Erdoğan kullandığı kavramlarda inandırıcılığını yitirdi!
Cumhurbaşkanımız Erdoğan partili belediye başkanları ve il başkanlarıyla yaptığı toplantıların nerdeyse hepsinde “Liyakat” diyor, “Dava” diyor, “Mutabakat” diyor, “Tevazu” diyor, “Adalet” diyor.
Erdoğan bunların hepsini her fırsatta söylüyor, hiçbirini yerine getirmiyor.
Karşısındakilerin birçoğu siyasetin belirlediği kişisel yakınlık tercihleriyle atanmış insanlar, likayat tercihiyle görevlendirilmemiş insanlardan liyakat beklemek kadar saçma bir şey olamaz.
Liyakatsız insanlardan liyakat istemek kadar da saçma bir talep olamaz.
Erdoğan’ın liyakatsız insanlardan liyakat istediğinin farkında olmaması da düşünülemez.
Siyaset kavramları katlediyor.
Hiçbir şekilde kullanılmamasında fayda var.
Dava nedir?
Dava adamı kimdir?
Milletvekili, belediye başkanları ve il başkanları profiline bakıldığında tanımı dahi yapılamayan davanın, kaç dava adamı olduğu söylenebilir?
Davanın içinde bulunmuş, davanın siyasi ve sivil hareketleri içinde görev almış ama bir hikayesi dahi olmayan insanlardan dava adamı olabilir mi?
Davasından dolayı bırakın bir davası olmasını, bir kez soruşturma bile geçirmemiş insanların dava adamı oldukları da söylenemez.
Mutabakat davayla olur, mutabakat siyasetle olur, hiçbir aidiyeti olmayan insanları bakan olarak atayacaksın, sonra da mutabakat diyeceksin!
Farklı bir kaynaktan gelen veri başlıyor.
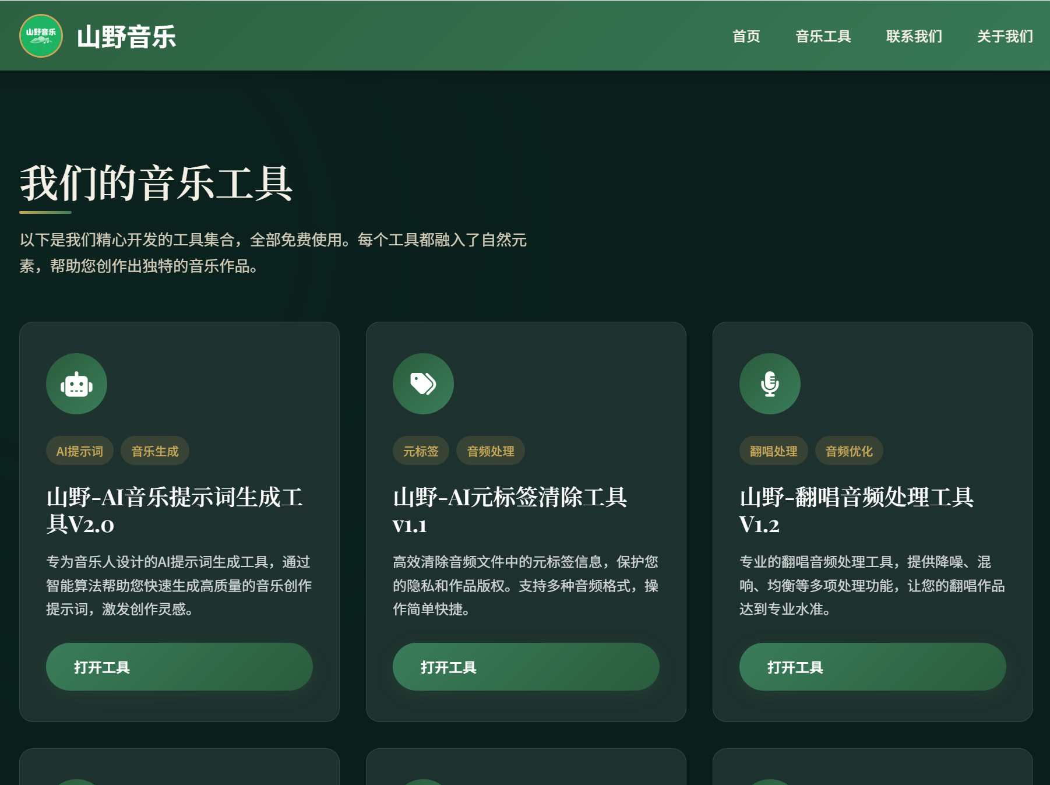Click the 我们的音乐工具 page heading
Tevazuyu kaybettiklerini kendileri de biliyor, bilinmeseydi yerel seçim sloganı olarak “Gönül Belediyeciliği” belirlenmezdi.
O sloganı her kim akıl ettiyse, “Bizde gönüllere dokunan bir şey kalmadı” diyecek kadar işi ileri götürdü, partinin en üst düzeyine de kabul ettirdi, akıl tutulması ancak bu kadar yaşanabilir!
Adalet konusuna hiç girmeyelim.
Gerçekten de en alttan en üste kadar hangi adalet mihengi insanların belirlenmesinde kendine nefes buldu.
Cumhurbaşkanımız Erdoğan Türkiye’nin yönetiminde hâlâ alternatifsizliğini koruyor, kullandığı kavramlarda ise inandırıcılığını yitirdi!